Activity:
Using the entries below, write out the line with "The width and", the line with "Given: Click the 179/40% calculation icon", and every line in between, exactly as each is written.

Supplied material:
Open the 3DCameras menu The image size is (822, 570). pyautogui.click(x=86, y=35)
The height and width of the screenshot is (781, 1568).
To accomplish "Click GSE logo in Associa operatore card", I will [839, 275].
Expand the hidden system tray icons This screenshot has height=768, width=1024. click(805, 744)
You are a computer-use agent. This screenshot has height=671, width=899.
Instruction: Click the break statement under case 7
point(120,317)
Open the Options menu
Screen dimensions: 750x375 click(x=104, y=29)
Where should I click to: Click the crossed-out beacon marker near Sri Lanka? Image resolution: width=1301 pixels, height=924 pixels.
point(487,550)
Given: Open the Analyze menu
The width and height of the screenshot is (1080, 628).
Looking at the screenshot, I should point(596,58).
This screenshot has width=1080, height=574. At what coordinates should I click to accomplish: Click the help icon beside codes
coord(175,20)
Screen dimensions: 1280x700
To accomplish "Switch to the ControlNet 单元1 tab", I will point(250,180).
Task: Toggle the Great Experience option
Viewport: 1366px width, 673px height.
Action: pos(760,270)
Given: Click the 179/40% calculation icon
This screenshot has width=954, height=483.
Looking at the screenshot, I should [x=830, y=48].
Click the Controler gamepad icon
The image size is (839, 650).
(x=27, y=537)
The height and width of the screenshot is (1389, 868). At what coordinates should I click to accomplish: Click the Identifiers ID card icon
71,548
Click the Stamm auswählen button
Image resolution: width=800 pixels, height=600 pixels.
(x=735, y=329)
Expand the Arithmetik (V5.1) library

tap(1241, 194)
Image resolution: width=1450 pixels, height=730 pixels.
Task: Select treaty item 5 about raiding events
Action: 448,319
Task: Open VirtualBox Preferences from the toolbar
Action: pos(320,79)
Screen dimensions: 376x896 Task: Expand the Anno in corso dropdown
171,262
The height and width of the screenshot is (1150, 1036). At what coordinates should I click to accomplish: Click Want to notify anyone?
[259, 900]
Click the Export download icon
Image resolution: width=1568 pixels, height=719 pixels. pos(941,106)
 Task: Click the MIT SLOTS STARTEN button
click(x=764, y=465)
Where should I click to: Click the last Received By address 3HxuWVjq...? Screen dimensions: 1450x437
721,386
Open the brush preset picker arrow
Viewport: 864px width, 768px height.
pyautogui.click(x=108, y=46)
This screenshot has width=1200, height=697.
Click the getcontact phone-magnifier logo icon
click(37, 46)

Result for this exercise:
The width and height of the screenshot is (1080, 628).
Looking at the screenshot, I should point(596,58).
This screenshot has width=1080, height=574. At what coordinates should I click to accomplish: Click the help icon beside codes
coord(175,20)
Screen dimensions: 1280x700
To accomplish "Switch to the ControlNet 单元1 tab", I will point(250,180).
Task: Toggle the Great Experience option
Viewport: 1366px width, 673px height.
Action: pos(760,270)
Given: Click the 179/40% calculation icon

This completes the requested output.